Examples of Data Generated with nCounter Elements™ TagSets*
- Sample Types
- Single Cell
- Ordering Information
Precision Across a Large Range of Expression
The combination of digital counting with a simple, robust workflow minimizes variability. Digital counts increase linearly over a wide dynamic range facilitating accurate fold-change determination of targets of varying expression levels.
Reproducibility and Dynamic Range
Comparison of gene expression counts for 192 genes between 2 technical replicates.Replicates were hybridized with a 192-plex nCounter Elements TagSet. The data demonstrates very highly correlated counts over 4 logs of dynamic range.
Measurement Error by Expression Level (Counts)
10,000 cells were hybridized to an 192-plex nCounter Elements TagSet. Genes were grouped by level of expression and percent CV was calculated for each group. Genes expressed at less than one transcript per cell can be measured with less than 15% CV, allowing for quantitation of 2-fold changes or less even at very low levels of transcript abundance. Precision increases with expression levels, allowing for quantitation of less than 1.2-fold changes for more highly expressed genes.
Reliable Results from Challenging Sample Types
nCounter Elements enable the generation of reliable results even in challenging sample types such as Formalin-Fixed Paraffin-Embedded (FFPE) tissues or crude cell lysates. The ability to efficiently perform large studies on archival tissues and cell lines are key advantages of nCounter Elements in translational research.
FFPE and Fresh-Frozen Samples Cluster Together in Gene Expression Analysis. Twelve matched pairs of FFPE and Fresh Frozen tumor samples were analyzed with a 36-plex nCounter Elements TagSet. Each FFPE sample clusters most closely with its Fresh Frozen partner indicating that the FFPE fixation process is not confounding biological insights. Fresh Frozen datapoints were plotted against corresponding FFPE datapoints and linear regression was performed for each sample pair generating an average R2 of 0.98.
High Correlation - Purified RNA and Crude Cell Lysates
Log2 gene expression counts from 1μL crude cell lysate and 100ng purified RNA from the same sample show high correlation. Each sample was analyzed with a 192-plex nCounter Elements TagSet.

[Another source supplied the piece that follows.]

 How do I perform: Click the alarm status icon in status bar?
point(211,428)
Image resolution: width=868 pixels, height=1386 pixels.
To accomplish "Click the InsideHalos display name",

Multiplexed Target Enrichment for Ultra-Low Sample Inputs
Achieve single cell sensitivity while minimizing amplification – single tube assay provides a simple workflow & utilizes the entire sample. A Multiplexed Target Enrichment (MTE) step allows transcripts to be amplified after a reverse transcription step. MTE can amplify 216 targets from a sample in a single tube. The resulting amplified material can then be directly hybridized with nCounter Elements and target-specific probes targeting the genes of interest - no sample clean-up or sample partitioning is required.
Multiplex target enrichment enables sensitive detection of fold changes from very low sample inputs. Fold changes observed with probes using a standard nCounter Elements hybridization and input of 100ng RNA on the x-axis and 100pg prepared with MTE prior to Elements hybridization on the y-axis.